§ EXERCISE INSTRUCTIONS
Write out each of the following items word for word, keeping every line as it stands.
+++ SUPPLIED MATERIAL
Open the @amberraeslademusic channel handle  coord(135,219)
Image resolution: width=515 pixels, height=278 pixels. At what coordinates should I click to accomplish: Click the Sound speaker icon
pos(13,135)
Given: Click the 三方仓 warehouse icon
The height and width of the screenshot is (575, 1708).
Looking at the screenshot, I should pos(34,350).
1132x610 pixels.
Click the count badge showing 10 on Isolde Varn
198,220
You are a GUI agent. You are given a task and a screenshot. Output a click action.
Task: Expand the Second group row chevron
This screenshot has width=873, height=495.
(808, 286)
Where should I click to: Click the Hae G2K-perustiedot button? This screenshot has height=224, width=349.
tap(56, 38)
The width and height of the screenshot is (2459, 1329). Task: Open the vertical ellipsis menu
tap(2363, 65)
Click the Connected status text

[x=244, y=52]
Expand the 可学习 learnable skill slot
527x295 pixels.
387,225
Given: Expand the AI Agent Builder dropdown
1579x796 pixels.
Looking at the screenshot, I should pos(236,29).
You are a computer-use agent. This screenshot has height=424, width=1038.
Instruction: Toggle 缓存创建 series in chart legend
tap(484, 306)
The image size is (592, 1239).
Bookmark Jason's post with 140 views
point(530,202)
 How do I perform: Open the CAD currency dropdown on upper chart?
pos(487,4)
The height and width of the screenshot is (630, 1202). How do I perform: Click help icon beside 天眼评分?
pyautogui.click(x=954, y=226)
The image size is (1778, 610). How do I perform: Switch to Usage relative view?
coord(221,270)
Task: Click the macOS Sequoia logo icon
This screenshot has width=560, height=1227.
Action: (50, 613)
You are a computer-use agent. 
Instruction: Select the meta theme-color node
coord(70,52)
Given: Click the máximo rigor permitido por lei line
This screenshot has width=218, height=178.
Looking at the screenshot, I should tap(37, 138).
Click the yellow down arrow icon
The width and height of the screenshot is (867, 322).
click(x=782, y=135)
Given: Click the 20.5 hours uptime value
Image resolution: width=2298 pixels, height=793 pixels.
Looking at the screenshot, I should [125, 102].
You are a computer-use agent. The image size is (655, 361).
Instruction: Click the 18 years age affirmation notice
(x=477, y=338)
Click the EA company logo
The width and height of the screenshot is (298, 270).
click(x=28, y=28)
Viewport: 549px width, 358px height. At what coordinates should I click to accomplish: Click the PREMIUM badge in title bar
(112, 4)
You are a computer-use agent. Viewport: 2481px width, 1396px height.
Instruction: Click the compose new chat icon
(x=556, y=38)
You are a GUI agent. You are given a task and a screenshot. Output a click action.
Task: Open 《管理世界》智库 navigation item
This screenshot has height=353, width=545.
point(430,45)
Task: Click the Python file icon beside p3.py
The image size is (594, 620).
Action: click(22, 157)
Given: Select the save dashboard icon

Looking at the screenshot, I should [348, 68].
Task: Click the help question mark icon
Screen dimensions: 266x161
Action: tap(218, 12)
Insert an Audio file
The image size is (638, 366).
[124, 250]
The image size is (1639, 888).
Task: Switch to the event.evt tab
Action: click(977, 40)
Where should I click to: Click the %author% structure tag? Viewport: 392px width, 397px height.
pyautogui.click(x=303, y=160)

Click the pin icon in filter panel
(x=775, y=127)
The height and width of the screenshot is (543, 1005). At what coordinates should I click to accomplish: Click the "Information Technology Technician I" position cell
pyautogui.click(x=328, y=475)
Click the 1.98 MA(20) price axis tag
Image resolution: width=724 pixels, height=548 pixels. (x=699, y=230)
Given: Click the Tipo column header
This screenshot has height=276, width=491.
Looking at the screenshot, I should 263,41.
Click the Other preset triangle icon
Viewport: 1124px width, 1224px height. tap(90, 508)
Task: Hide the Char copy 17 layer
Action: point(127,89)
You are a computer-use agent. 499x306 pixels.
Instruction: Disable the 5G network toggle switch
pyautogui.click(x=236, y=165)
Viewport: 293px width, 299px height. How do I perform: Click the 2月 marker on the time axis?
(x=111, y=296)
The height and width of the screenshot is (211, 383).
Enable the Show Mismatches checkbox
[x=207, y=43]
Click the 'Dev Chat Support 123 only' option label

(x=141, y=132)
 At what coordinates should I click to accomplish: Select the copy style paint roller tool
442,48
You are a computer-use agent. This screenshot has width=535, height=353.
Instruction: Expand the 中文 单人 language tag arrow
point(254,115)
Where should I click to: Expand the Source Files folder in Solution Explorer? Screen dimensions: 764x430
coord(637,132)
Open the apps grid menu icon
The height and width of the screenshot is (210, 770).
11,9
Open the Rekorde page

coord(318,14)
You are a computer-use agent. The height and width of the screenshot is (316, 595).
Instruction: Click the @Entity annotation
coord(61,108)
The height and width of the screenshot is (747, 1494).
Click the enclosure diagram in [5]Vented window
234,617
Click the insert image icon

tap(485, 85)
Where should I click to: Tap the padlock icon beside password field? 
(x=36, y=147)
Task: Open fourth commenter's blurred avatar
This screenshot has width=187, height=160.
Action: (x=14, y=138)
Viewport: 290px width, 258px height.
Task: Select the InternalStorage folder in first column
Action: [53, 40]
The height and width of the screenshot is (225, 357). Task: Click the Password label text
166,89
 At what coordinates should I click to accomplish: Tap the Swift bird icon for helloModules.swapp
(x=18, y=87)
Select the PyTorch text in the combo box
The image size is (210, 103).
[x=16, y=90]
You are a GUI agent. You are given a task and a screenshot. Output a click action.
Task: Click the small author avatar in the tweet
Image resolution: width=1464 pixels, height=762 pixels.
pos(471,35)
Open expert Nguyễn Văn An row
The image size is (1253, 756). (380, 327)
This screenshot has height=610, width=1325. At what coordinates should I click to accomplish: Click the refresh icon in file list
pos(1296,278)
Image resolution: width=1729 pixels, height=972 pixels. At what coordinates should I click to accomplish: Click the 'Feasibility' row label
++++++
§ TASK ANSWER
Open the @amberraeslademusic channel handle  coord(135,219)
Image resolution: width=515 pixels, height=278 pixels. At what coordinates should I click to accomplish: Click the Sound speaker icon
pos(13,135)
Given: Click the 三方仓 warehouse icon
The height and width of the screenshot is (575, 1708).
Looking at the screenshot, I should pos(34,350).
1132x610 pixels.
Click the count badge showing 10 on Isolde Varn
198,220
You are a GUI agent. You are given a task and a screenshot. Output a click action.
Task: Expand the Second group row chevron
This screenshot has width=873, height=495.
(808, 286)
Where should I click to: Click the Hae G2K-perustiedot button? This screenshot has height=224, width=349.
tap(56, 38)
The width and height of the screenshot is (2459, 1329). Task: Open the vertical ellipsis menu
tap(2363, 65)
Click the Connected status text

[x=244, y=52]
Expand the 可学习 learnable skill slot
527x295 pixels.
387,225
Given: Expand the AI Agent Builder dropdown
1579x796 pixels.
Looking at the screenshot, I should pos(236,29).
You are a computer-use agent. This screenshot has height=424, width=1038.
Instruction: Toggle 缓存创建 series in chart legend
tap(484, 306)
The image size is (592, 1239).
Bookmark Jason's post with 140 views
point(530,202)
 How do I perform: Open the CAD currency dropdown on upper chart?
pos(487,4)
The height and width of the screenshot is (630, 1202). How do I perform: Click help icon beside 天眼评分?
pyautogui.click(x=954, y=226)
The image size is (1778, 610). How do I perform: Switch to Usage relative view?
coord(221,270)
Task: Click the macOS Sequoia logo icon
This screenshot has width=560, height=1227.
Action: (50, 613)
You are a computer-use agent. 
Instruction: Select the meta theme-color node
coord(70,52)
Given: Click the máximo rigor permitido por lei line
This screenshot has width=218, height=178.
Looking at the screenshot, I should tap(37, 138).
Click the yellow down arrow icon
The width and height of the screenshot is (867, 322).
click(x=782, y=135)
Given: Click the 20.5 hours uptime value
Image resolution: width=2298 pixels, height=793 pixels.
Looking at the screenshot, I should [125, 102].
You are a computer-use agent. The image size is (655, 361).
Instruction: Click the 18 years age affirmation notice
(x=477, y=338)
Click the EA company logo
The width and height of the screenshot is (298, 270).
click(x=28, y=28)
Viewport: 549px width, 358px height. At what coordinates should I click to accomplish: Click the PREMIUM badge in title bar
(112, 4)
You are a computer-use agent. Viewport: 2481px width, 1396px height.
Instruction: Click the compose new chat icon
(x=556, y=38)
You are a GUI agent. You are given a task and a screenshot. Output a click action.
Task: Open 《管理世界》智库 navigation item
This screenshot has height=353, width=545.
point(430,45)
Task: Click the Python file icon beside p3.py
The image size is (594, 620).
Action: click(22, 157)
Given: Select the save dashboard icon

Looking at the screenshot, I should [348, 68].
Task: Click the help question mark icon
Screen dimensions: 266x161
Action: tap(218, 12)
Insert an Audio file
The image size is (638, 366).
[124, 250]
The image size is (1639, 888).
Task: Switch to the event.evt tab
Action: click(977, 40)
Where should I click to: Click the %author% structure tag? Viewport: 392px width, 397px height.
pyautogui.click(x=303, y=160)

Click the pin icon in filter panel
(x=775, y=127)
The height and width of the screenshot is (543, 1005). At what coordinates should I click to accomplish: Click the "Information Technology Technician I" position cell
pyautogui.click(x=328, y=475)
Click the 1.98 MA(20) price axis tag
Image resolution: width=724 pixels, height=548 pixels. (x=699, y=230)
Given: Click the Tipo column header
This screenshot has height=276, width=491.
Looking at the screenshot, I should 263,41.
Click the Other preset triangle icon
Viewport: 1124px width, 1224px height. tap(90, 508)
Task: Hide the Char copy 17 layer
Action: point(127,89)
You are a computer-use agent. 499x306 pixels.
Instruction: Disable the 5G network toggle switch
pyautogui.click(x=236, y=165)
Viewport: 293px width, 299px height. How do I perform: Click the 2月 marker on the time axis?
(x=111, y=296)
The height and width of the screenshot is (211, 383).
Enable the Show Mismatches checkbox
[x=207, y=43]
Click the 'Dev Chat Support 123 only' option label

(x=141, y=132)
 At what coordinates should I click to accomplish: Select the copy style paint roller tool
442,48
You are a computer-use agent. This screenshot has width=535, height=353.
Instruction: Expand the 中文 单人 language tag arrow
point(254,115)
Where should I click to: Expand the Source Files folder in Solution Explorer? Screen dimensions: 764x430
coord(637,132)
Open the apps grid menu icon
The height and width of the screenshot is (210, 770).
11,9
Open the Rekorde page

coord(318,14)
You are a computer-use agent. The height and width of the screenshot is (316, 595).
Instruction: Click the @Entity annotation
coord(61,108)
The height and width of the screenshot is (747, 1494).
Click the enclosure diagram in [5]Vented window
234,617
Click the insert image icon

tap(485, 85)
Where should I click to: Tap the padlock icon beside password field? 
(x=36, y=147)
Task: Open fourth commenter's blurred avatar
This screenshot has width=187, height=160.
Action: (x=14, y=138)
Viewport: 290px width, 258px height.
Task: Select the InternalStorage folder in first column
Action: [53, 40]
The height and width of the screenshot is (225, 357). Task: Click the Password label text
166,89
 At what coordinates should I click to accomplish: Tap the Swift bird icon for helloModules.swapp
(x=18, y=87)
Select the PyTorch text in the combo box
The image size is (210, 103).
[x=16, y=90]
You are a GUI agent. You are given a task and a screenshot. Output a click action.
Task: Click the small author avatar in the tweet
Image resolution: width=1464 pixels, height=762 pixels.
pos(471,35)
Open expert Nguyễn Văn An row
The image size is (1253, 756). (380, 327)
This screenshot has height=610, width=1325. At what coordinates should I click to accomplish: Click the refresh icon in file list
pos(1296,278)
Image resolution: width=1729 pixels, height=972 pixels. At what coordinates should I click to accomplish: Click the 'Feasibility' row label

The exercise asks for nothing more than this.